* DIRECTIONS *
In the records below, copy out the lines exactly, starting at the line that contains "At what coordinates should I click to accomplish: Select" and ending after the line that contains "Action: [717, 389]".
- - -
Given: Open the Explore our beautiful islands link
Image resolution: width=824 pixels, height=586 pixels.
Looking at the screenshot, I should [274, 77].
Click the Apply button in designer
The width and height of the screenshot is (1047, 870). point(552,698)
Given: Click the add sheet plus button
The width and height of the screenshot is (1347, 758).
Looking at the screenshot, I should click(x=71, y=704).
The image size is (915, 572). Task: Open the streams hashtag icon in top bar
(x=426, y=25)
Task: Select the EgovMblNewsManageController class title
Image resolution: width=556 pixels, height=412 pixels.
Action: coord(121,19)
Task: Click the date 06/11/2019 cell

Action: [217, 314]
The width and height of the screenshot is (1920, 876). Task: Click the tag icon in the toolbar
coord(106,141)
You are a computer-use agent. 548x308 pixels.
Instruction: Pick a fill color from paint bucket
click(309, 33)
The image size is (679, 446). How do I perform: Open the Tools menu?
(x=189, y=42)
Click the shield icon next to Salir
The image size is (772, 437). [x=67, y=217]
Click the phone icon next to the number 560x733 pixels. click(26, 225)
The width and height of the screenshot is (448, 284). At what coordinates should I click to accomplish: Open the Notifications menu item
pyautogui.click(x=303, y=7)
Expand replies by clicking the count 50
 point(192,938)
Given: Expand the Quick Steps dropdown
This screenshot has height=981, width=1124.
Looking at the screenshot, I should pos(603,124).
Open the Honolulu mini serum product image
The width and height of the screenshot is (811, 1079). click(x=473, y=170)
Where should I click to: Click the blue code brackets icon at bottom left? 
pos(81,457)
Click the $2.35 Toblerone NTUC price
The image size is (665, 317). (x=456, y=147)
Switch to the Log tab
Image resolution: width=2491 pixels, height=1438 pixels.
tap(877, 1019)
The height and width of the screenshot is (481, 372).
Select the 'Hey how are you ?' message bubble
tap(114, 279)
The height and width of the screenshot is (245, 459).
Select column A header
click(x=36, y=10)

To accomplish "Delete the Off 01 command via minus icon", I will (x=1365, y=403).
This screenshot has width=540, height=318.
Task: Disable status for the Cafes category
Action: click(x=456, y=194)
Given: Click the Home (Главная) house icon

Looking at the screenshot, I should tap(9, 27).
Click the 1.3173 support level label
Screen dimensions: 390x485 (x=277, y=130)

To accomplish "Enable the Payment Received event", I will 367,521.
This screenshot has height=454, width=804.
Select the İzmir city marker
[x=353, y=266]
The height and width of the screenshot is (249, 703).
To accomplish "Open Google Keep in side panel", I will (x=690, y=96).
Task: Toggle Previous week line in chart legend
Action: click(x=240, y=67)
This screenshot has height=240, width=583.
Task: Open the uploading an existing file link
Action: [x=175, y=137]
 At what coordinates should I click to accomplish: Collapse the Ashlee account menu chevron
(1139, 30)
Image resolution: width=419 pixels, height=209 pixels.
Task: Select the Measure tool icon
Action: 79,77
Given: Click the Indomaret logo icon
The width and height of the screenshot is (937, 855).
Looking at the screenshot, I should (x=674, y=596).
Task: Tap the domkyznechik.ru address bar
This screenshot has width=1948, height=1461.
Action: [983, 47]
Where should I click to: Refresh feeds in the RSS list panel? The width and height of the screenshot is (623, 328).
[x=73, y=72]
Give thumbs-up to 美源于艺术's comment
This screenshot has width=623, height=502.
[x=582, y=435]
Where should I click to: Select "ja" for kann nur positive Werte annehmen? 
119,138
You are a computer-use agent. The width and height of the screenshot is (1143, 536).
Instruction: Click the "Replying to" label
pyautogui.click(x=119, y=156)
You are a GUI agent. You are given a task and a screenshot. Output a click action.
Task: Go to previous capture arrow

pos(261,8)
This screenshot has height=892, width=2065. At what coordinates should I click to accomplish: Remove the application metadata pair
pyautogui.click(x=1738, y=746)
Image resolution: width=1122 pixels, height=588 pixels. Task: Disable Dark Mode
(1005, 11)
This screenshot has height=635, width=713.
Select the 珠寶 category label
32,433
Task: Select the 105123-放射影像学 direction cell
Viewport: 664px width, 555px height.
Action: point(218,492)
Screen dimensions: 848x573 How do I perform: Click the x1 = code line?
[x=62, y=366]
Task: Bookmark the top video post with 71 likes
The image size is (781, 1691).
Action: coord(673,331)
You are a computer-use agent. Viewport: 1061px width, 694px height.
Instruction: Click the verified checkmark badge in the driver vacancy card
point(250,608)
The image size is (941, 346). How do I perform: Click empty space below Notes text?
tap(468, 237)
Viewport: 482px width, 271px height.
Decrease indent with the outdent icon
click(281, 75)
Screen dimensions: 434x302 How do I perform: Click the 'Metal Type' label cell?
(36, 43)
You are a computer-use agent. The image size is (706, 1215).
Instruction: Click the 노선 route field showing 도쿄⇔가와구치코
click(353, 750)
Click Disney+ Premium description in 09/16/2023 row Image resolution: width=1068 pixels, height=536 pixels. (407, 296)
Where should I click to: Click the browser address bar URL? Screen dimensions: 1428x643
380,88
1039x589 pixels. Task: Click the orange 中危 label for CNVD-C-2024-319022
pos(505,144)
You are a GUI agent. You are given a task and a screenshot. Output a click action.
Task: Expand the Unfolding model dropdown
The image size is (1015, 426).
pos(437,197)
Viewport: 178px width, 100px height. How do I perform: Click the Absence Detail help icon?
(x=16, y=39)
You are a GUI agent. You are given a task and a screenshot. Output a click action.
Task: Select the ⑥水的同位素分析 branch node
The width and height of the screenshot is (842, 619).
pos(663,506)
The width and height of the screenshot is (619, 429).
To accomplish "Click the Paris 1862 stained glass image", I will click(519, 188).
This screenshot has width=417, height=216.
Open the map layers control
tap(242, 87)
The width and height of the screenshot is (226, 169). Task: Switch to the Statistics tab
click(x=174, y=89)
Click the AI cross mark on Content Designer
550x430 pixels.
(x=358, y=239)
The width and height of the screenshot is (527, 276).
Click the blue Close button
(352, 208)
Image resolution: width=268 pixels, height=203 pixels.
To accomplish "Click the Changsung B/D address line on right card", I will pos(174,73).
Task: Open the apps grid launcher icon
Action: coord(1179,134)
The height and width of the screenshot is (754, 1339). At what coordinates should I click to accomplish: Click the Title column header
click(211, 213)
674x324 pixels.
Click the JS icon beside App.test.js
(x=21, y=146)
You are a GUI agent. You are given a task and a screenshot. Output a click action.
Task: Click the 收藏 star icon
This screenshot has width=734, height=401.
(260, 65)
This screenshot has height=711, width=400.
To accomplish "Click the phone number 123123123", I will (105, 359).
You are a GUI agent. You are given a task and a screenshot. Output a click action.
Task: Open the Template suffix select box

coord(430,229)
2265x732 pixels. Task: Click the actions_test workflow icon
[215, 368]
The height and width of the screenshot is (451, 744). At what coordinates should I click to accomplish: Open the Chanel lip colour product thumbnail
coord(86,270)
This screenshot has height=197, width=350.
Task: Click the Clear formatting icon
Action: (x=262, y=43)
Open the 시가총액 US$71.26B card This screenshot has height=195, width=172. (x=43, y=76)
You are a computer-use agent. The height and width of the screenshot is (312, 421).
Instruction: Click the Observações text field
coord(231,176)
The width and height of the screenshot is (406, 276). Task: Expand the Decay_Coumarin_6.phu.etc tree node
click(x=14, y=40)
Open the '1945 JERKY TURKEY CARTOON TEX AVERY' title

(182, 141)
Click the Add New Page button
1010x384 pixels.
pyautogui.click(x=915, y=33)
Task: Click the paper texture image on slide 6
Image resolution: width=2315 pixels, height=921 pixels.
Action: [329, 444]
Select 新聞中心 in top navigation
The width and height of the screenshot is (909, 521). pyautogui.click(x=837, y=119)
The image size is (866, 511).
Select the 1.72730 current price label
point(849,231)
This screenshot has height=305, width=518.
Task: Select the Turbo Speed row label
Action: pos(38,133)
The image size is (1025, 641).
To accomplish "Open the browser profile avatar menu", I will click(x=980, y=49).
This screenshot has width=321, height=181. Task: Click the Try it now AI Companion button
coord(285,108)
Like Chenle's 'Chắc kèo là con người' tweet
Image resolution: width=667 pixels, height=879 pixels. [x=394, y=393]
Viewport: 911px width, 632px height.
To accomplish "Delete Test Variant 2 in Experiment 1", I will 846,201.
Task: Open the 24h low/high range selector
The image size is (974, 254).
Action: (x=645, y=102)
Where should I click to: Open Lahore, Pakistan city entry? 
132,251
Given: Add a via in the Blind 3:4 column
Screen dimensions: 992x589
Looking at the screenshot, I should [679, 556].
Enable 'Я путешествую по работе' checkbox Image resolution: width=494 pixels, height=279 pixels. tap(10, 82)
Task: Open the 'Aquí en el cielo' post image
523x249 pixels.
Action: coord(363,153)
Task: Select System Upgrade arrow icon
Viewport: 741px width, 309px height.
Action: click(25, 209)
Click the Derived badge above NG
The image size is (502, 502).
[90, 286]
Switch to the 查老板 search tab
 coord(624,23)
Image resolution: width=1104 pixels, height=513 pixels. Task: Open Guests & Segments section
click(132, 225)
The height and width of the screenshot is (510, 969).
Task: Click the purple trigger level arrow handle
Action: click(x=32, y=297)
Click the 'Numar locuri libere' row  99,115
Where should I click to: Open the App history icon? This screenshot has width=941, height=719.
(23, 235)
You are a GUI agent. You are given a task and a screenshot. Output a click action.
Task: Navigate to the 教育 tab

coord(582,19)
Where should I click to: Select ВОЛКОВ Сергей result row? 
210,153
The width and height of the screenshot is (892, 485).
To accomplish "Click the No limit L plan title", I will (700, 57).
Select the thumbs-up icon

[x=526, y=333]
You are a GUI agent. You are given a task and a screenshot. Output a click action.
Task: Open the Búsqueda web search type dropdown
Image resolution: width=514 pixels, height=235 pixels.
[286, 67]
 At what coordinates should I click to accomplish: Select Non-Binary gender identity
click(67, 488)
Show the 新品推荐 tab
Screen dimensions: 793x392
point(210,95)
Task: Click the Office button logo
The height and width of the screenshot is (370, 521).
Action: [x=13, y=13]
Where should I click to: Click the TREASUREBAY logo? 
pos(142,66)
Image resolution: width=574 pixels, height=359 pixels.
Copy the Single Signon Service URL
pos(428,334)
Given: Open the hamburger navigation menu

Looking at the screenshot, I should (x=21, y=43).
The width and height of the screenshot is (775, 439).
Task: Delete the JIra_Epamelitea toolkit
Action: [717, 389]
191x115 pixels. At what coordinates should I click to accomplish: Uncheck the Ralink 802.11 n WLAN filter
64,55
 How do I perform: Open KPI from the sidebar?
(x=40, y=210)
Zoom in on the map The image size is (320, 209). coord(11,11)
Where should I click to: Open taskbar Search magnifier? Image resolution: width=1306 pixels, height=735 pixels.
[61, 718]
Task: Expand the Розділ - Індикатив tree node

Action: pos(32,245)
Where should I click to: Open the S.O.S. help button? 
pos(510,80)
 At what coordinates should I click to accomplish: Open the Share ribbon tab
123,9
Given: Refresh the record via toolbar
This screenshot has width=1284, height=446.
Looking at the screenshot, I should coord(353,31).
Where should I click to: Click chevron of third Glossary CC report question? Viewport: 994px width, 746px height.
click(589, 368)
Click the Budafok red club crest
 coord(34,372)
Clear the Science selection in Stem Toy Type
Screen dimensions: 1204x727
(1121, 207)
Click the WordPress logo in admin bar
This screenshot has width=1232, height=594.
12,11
- - -
* ANSWER TO THE TASK *
 At what coordinates should I click to accomplish: Select Non-Binary gender identity
click(67, 488)
Show the 新品推荐 tab
Screen dimensions: 793x392
point(210,95)
Task: Click the Office button logo
The height and width of the screenshot is (370, 521).
Action: [x=13, y=13]
Where should I click to: Click the TREASUREBAY logo? 
pos(142,66)
Image resolution: width=574 pixels, height=359 pixels.
Copy the Single Signon Service URL
pos(428,334)
Given: Open the hamburger navigation menu

Looking at the screenshot, I should (x=21, y=43).
The width and height of the screenshot is (775, 439).
Task: Delete the JIra_Epamelitea toolkit
Action: [717, 389]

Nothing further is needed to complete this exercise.